REQUIRED TASK:
Copy out the records between the line containing "Choose 'Bloquear' from the context menu" and the line containing "pos(1361,106)", including both of those lines, reproducing every line without change and leaving out the pictures.

[Target pointing data]
+===+

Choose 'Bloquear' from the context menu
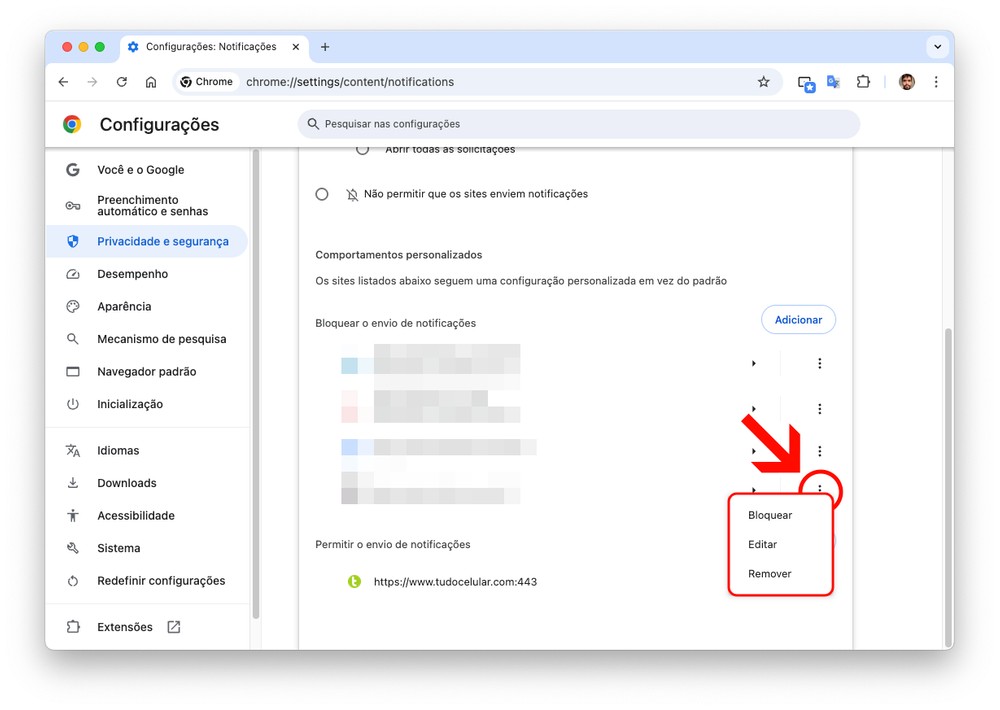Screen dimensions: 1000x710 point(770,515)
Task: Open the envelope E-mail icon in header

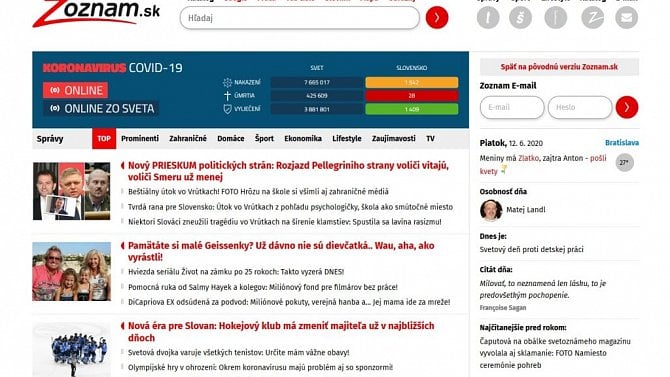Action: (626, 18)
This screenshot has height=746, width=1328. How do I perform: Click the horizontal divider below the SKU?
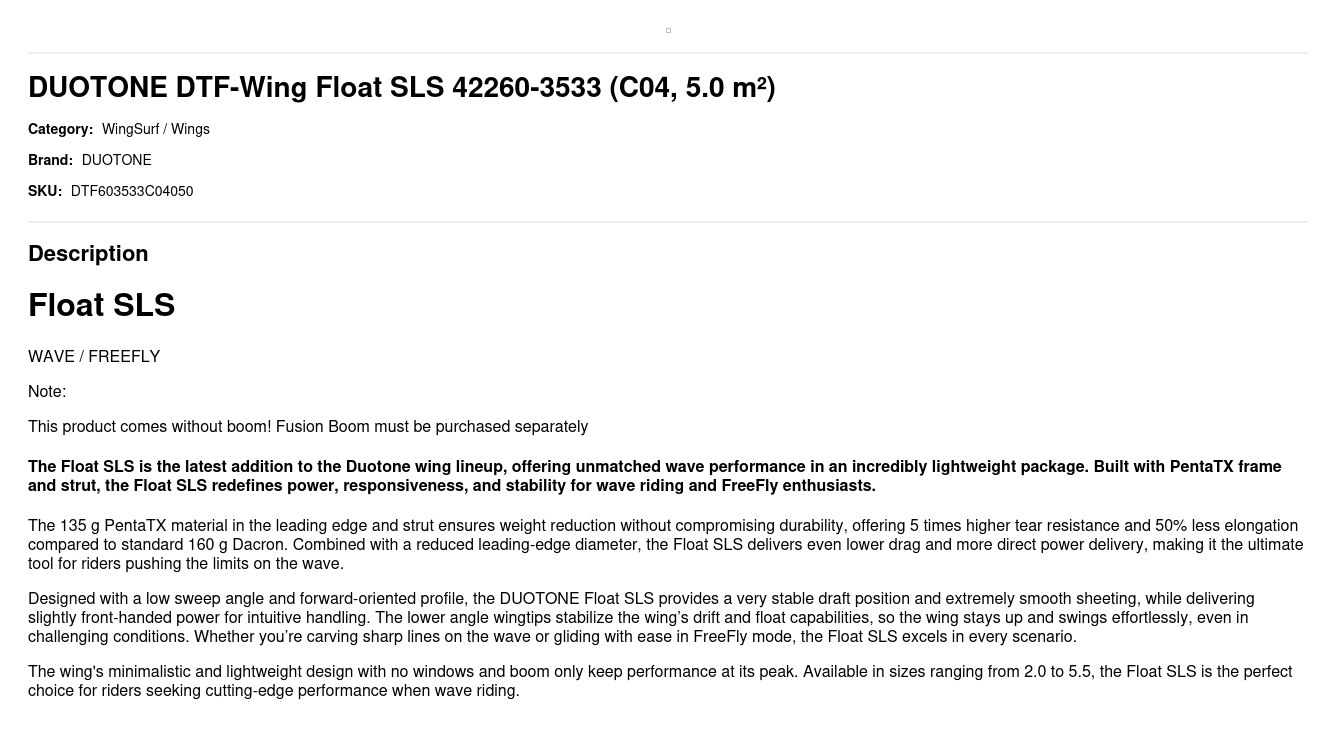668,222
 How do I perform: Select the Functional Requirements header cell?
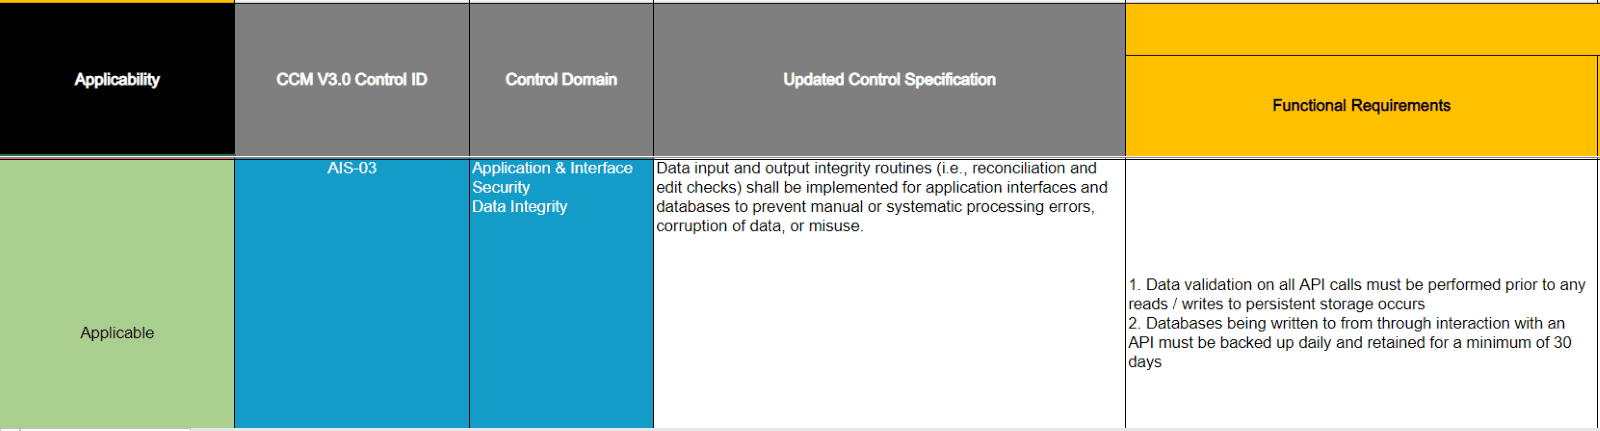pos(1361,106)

+===+

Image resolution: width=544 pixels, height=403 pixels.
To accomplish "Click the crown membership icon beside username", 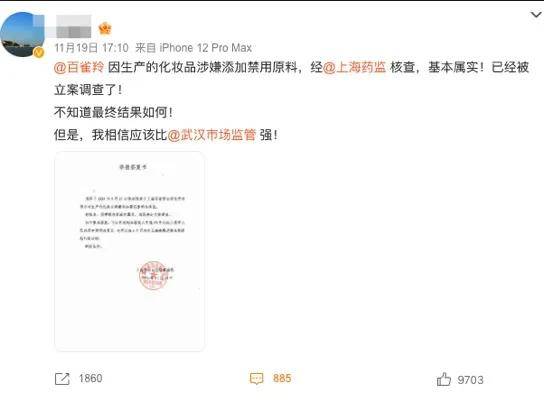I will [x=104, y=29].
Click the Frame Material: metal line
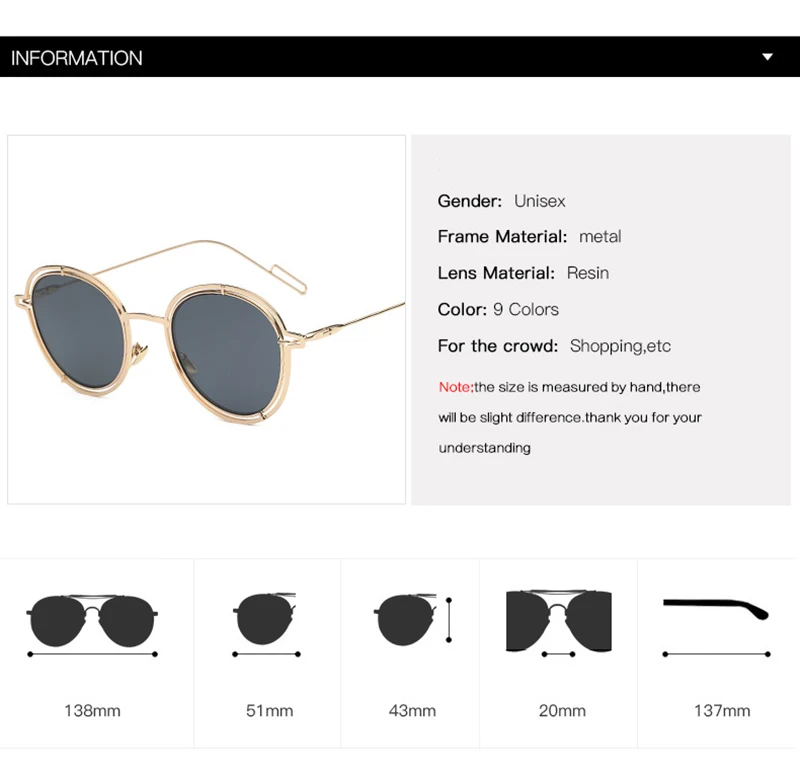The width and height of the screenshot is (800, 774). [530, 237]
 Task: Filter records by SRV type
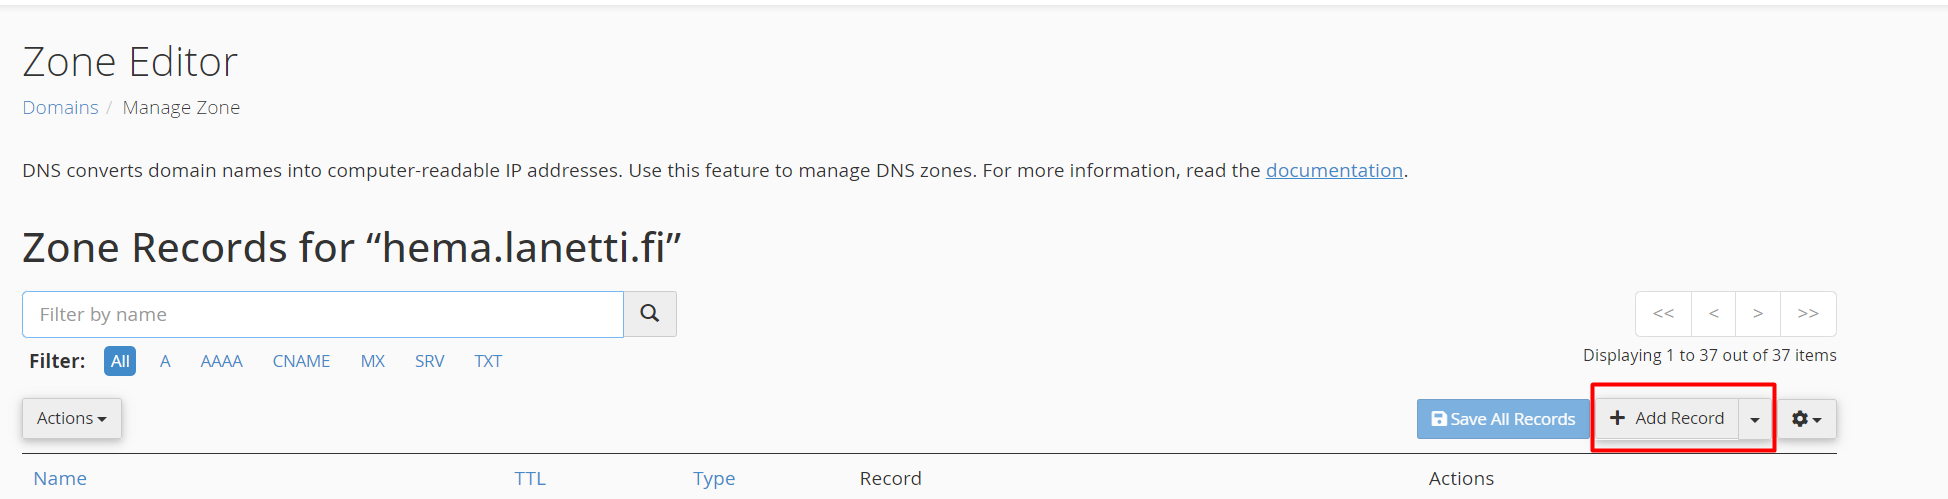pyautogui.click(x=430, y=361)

+===+

RESULT OF THIS EXERCISE:
Choose 'Bloquear' from the context menu
Screen dimensions: 1000x710 point(770,515)
Task: Open the envelope E-mail icon in header

Action: (626, 18)
This screenshot has height=746, width=1328. How do I perform: Click the horizontal divider below the SKU?
668,222
 How do I perform: Select the Functional Requirements header cell?
pos(1361,106)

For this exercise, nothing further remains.